Your task is to write out the entire listing exactly, omitting its pictures.
::: The records :::
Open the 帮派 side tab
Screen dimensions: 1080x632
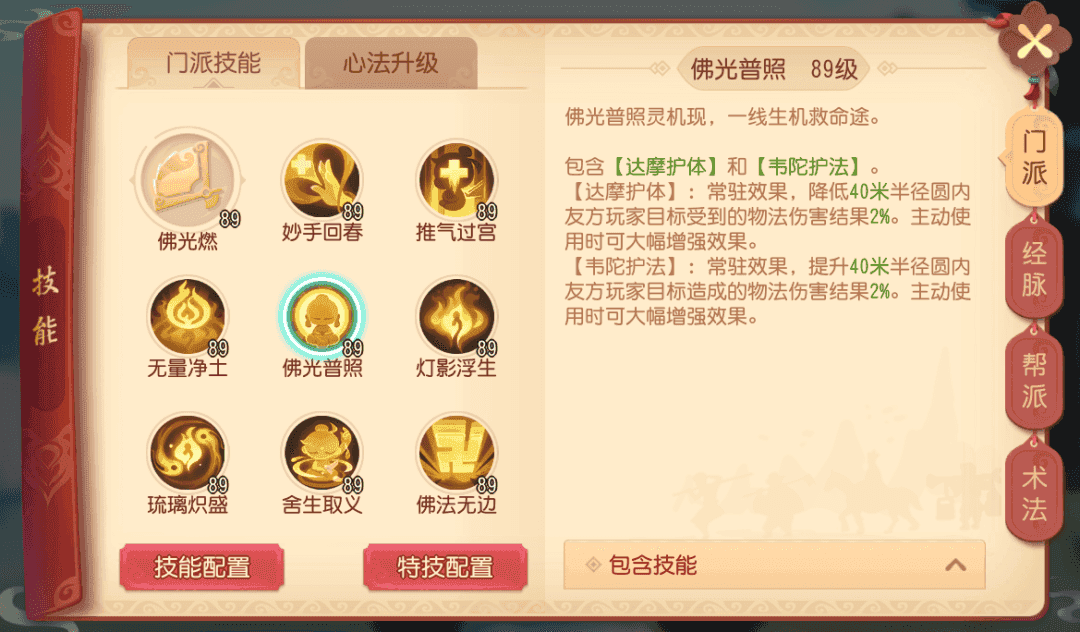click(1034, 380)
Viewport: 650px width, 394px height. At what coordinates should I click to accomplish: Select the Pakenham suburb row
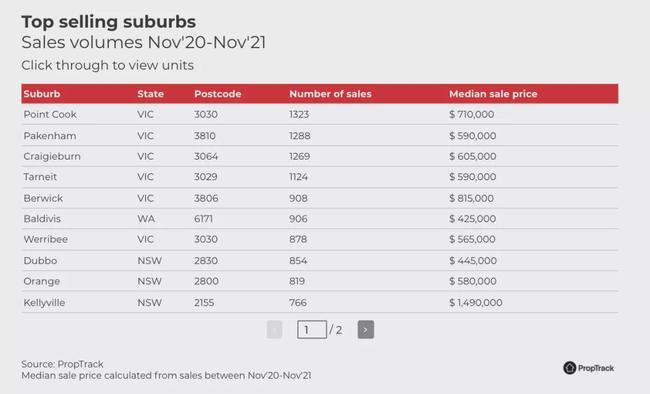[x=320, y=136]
:::
• [Solution for this problem]
Open the 帮派 side tab
Screen dimensions: 1080x632
click(1034, 380)
Viewport: 650px width, 394px height. At what coordinates should I click to accomplish: Select the Pakenham suburb row
[x=320, y=136]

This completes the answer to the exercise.